5. Document (1) suggests genetically modifying the biosynthesis of SA in plants in order to increase their resistance against infection inter alia by transforming them with the E.coli entC gene coding for ICS. This suggestion is identical with the proposal in claim 1 of a "method to induce pathogen resistance in plants, characterized in that plants are transformed with an expression cassette harboring a gene coding for an isochorismate synthase", said gene being, according to a possible selection proposed in claim 2, the entC gene. There is no difference between the suggestion made in the prior art and the broadly formulated proposal of claims 1 and 2. Moreover, the suggestion of the prior art was feasible for the skilled person in 1998 because - as also acknowledged by the applicants (cf Section III supra) - the ICS gene from E.coli had already been cloned into a vector and mobilised into an Agrobacterium strain which was used to transform plants. The arguments put forward by the applicants (see in particular Section V supra) do not demonstrate that the teaching of document (1) is not enabling, which would be a pre-condition for discarding it for the purpose of novelty. They are merely aimed at demonstrating the presence of an inventive step based on an alleged lack of reasonable expectation of success. However, as shown above, the subject-matter of claims 1 and 2 lacks novelty vis-à-vis document (1) which provides an enabling teaching. Thus, no further discussion of matters related to inventive step is necessary.

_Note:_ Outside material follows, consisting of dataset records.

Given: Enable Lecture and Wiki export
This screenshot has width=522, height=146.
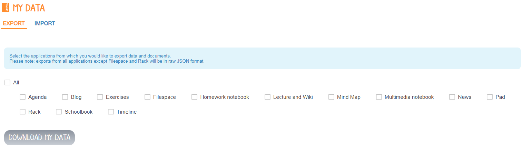Looking at the screenshot, I should 268,97.
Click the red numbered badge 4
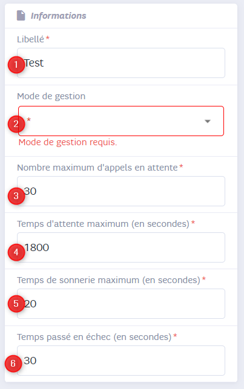The height and width of the screenshot is (389, 244). (x=16, y=252)
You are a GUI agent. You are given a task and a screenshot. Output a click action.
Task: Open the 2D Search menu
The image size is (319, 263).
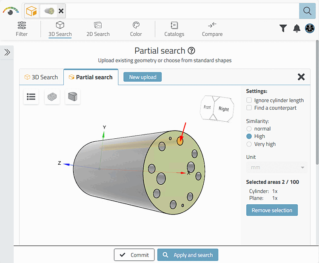(98, 29)

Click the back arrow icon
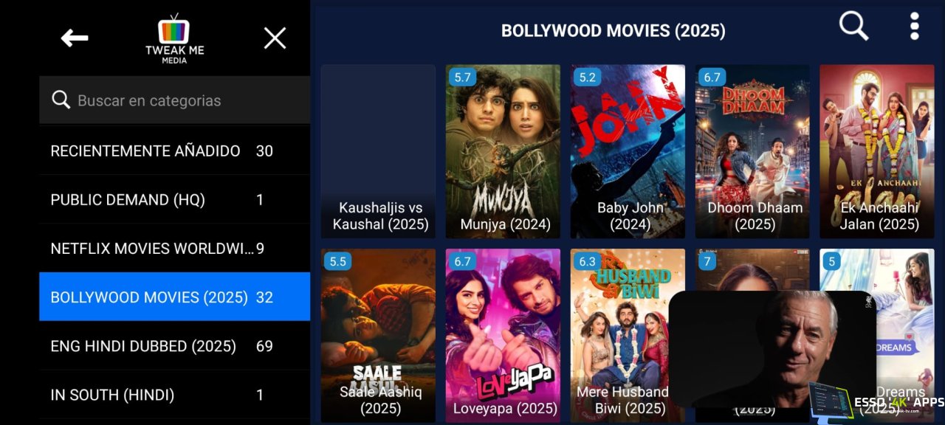tap(75, 38)
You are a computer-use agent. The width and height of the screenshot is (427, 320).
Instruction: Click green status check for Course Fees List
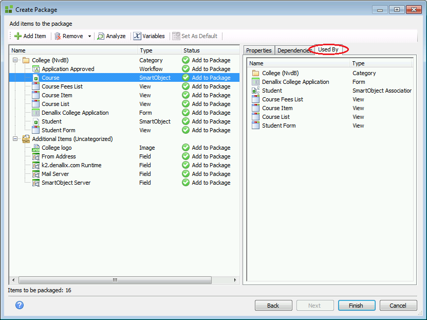pyautogui.click(x=186, y=86)
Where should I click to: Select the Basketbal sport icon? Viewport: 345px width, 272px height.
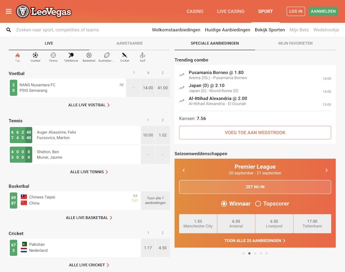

6. As the unifying concept underlying the present claims lacks novelty, the claims are no longer linked together by "a special technical feature" in the sense of Rule 13.2. PCT. Under these circumstances, the claims relate to a plurality of inventions, each being in relation to a different solution for a different or alternative technical problem. In fact, the use of entC, or orfA or pchA or ICS as candidate ICS (cf claim 2 where these four different alternatives are proposed) in the known method for inducing pathogen resistance in plants all constitute separate particular alternative ways of performing it which are no longer linked together under a general inventive concept (groups of inventions i) to iv); cf Section II, supra). The use of an ICS gene together with a gene encoding an isochorismate pyruvate lyase constitutes a further particular alternative way of carrying out the method (group v; cf Section II, supra). As acknowledged by the applicants, the pathogen-inducible promoter comprising the 5' regulatory region of the ICS gene of Catharantus roseus and its use (claims 15 to 22) constitutes a solution to the problem of expressing in plants an heterologous protein, in particular an antipathogenic protein, which has no link with the other groups of inventions (group (vi)).
7. For the foregoing reasons, the board finds that the invitation made under Article 34(3)(a) and Rule 68.2 PCT to pay the additional fees was justified.
For these reasons it is decided that:
The protest according to Rule 68.3(c) PCT is dismissed.